RECORDS FOR THE TASK ▸
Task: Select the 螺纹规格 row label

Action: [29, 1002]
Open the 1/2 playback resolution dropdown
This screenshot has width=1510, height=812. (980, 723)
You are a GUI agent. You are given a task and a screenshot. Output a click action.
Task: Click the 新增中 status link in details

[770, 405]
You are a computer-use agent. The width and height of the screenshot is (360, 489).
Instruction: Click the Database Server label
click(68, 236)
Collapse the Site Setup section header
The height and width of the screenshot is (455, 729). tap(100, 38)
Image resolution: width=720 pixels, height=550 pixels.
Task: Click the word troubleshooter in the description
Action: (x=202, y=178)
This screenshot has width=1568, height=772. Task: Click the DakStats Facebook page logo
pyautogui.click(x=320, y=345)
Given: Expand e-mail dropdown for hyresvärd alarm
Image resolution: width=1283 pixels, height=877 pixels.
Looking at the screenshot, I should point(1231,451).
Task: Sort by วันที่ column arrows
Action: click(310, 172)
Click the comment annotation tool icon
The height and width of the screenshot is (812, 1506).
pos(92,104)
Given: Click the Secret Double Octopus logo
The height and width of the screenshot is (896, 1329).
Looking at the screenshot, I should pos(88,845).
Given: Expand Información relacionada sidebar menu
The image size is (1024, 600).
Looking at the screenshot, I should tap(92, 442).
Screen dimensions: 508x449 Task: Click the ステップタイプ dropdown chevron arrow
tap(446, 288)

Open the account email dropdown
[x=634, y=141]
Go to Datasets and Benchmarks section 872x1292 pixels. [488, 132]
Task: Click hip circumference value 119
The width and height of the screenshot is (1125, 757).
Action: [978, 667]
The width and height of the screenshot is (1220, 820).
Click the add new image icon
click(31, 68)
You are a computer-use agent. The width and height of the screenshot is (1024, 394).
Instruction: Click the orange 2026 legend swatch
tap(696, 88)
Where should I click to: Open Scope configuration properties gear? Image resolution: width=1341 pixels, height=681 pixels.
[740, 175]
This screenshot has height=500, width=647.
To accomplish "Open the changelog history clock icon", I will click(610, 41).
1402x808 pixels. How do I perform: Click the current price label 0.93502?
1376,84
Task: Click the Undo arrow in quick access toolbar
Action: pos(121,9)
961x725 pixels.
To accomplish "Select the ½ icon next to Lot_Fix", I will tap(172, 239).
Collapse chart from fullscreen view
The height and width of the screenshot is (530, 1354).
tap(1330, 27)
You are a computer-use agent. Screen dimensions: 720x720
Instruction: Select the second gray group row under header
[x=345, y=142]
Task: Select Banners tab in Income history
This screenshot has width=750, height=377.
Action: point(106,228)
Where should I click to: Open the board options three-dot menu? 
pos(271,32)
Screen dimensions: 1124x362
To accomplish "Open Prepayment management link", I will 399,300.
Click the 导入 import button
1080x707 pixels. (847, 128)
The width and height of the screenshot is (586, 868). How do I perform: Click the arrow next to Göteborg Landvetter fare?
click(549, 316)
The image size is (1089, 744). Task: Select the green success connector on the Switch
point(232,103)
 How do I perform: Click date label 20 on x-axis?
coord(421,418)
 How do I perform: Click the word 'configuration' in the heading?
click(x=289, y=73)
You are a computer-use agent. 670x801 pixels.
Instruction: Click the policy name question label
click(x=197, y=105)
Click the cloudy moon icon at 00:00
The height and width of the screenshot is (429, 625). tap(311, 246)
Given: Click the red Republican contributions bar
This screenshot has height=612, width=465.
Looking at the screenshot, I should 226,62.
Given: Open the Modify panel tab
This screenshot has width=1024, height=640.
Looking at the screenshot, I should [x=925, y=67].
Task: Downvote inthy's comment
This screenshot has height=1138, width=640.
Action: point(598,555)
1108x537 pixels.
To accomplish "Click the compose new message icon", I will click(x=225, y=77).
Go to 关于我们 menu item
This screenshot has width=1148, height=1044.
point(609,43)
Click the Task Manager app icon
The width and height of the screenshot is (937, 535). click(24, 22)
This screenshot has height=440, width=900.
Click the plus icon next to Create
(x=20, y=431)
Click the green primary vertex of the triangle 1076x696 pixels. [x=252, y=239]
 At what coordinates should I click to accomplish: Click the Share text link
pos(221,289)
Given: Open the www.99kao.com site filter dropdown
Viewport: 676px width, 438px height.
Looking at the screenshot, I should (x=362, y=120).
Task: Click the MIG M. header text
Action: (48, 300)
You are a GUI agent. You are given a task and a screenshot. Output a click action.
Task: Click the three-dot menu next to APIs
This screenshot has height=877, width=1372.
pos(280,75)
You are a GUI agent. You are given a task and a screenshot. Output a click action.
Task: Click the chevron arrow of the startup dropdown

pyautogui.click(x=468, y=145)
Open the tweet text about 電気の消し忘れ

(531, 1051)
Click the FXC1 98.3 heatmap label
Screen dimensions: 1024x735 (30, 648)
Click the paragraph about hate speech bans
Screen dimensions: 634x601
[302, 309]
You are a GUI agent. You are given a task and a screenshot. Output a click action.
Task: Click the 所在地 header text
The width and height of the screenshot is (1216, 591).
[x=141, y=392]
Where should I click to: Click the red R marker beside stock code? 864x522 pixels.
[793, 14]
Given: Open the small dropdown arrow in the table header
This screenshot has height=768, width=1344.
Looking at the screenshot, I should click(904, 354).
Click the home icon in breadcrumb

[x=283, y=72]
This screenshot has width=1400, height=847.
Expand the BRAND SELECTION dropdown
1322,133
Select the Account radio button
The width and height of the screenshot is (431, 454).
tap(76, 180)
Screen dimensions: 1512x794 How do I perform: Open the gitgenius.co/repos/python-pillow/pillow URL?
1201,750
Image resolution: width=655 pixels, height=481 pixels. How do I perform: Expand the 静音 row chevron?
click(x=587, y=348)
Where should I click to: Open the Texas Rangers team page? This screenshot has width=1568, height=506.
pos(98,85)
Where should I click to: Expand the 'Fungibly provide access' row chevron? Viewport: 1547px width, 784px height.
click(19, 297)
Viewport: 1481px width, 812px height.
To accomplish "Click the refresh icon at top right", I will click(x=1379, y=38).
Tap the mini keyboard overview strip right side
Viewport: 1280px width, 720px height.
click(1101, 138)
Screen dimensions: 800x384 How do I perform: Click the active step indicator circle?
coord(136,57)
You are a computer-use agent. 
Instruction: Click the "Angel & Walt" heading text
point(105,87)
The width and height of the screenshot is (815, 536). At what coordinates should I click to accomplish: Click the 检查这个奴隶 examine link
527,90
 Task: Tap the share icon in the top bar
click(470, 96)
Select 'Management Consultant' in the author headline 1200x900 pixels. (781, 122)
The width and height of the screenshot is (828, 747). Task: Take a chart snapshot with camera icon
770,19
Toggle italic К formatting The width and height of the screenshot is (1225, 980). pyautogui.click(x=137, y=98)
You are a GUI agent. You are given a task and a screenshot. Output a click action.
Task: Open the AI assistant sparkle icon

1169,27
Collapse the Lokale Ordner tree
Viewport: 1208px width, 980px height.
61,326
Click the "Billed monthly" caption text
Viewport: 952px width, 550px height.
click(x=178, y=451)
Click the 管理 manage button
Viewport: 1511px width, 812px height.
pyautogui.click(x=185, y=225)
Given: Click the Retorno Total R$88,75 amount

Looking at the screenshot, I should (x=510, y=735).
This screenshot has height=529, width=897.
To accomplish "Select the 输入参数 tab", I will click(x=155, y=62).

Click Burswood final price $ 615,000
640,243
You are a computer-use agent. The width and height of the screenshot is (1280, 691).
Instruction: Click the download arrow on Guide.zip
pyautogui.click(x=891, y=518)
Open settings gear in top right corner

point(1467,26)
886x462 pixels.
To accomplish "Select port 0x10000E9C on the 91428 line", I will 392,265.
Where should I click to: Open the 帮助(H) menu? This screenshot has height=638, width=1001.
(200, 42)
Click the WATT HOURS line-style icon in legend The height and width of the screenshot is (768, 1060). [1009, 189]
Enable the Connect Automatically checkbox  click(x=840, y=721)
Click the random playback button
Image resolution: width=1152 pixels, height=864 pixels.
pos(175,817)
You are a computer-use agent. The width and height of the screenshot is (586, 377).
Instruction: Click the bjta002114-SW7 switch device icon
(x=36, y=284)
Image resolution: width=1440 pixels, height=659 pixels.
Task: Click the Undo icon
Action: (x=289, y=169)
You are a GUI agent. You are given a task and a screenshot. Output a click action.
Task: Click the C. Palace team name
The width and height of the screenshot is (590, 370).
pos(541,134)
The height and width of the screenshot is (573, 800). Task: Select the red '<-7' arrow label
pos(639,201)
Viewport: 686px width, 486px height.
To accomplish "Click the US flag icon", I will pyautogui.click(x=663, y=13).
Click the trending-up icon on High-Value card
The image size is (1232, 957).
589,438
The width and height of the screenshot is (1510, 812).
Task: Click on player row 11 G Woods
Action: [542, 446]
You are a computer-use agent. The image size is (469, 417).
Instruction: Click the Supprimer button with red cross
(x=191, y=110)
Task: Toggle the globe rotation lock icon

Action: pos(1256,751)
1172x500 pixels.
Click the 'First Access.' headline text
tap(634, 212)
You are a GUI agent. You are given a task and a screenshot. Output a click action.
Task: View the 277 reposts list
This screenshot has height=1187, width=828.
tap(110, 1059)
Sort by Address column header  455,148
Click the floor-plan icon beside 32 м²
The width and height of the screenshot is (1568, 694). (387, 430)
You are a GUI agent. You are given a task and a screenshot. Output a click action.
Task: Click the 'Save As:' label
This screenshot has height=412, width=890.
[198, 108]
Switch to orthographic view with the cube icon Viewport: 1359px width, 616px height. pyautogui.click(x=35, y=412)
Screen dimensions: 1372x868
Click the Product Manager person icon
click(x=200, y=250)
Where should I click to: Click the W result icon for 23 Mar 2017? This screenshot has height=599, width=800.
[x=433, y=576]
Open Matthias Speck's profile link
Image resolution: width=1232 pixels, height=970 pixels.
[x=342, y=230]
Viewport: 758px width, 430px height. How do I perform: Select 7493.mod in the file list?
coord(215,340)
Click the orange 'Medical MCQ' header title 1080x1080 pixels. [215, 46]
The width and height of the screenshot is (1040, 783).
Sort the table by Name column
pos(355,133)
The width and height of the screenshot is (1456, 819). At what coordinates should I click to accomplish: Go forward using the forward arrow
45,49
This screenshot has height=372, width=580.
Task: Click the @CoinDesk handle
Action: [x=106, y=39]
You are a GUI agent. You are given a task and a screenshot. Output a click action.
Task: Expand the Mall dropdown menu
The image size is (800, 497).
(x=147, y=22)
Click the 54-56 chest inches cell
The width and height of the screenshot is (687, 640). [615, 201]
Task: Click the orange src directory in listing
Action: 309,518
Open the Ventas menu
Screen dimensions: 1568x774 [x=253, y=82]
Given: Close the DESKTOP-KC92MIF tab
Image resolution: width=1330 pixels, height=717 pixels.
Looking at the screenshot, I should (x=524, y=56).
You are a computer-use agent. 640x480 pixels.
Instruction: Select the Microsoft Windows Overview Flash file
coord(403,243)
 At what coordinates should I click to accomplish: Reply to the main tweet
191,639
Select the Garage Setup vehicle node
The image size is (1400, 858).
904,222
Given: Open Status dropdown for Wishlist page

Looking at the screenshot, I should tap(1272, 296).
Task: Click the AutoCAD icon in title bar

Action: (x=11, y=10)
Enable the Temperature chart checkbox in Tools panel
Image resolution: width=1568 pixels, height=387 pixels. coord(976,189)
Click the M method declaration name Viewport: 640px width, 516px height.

EXERCISE DIRECTIONS ▸
For the material above, reproduce exactly the lines from the line with "The width and height of the screenshot is (1040, 783)." to the line with "Task: Expand the Mall dropdown menu", inclusive, and exclude all others.

EXERCISE RESULT ▸
The width and height of the screenshot is (1040, 783).
Sort the table by Name column
pos(355,133)
The width and height of the screenshot is (1456, 819). At what coordinates should I click to accomplish: Go forward using the forward arrow
45,49
This screenshot has height=372, width=580.
Task: Click the @CoinDesk handle
Action: [x=106, y=39]
You are a GUI agent. You are given a task and a screenshot. Output a click action.
Task: Expand the Mall dropdown menu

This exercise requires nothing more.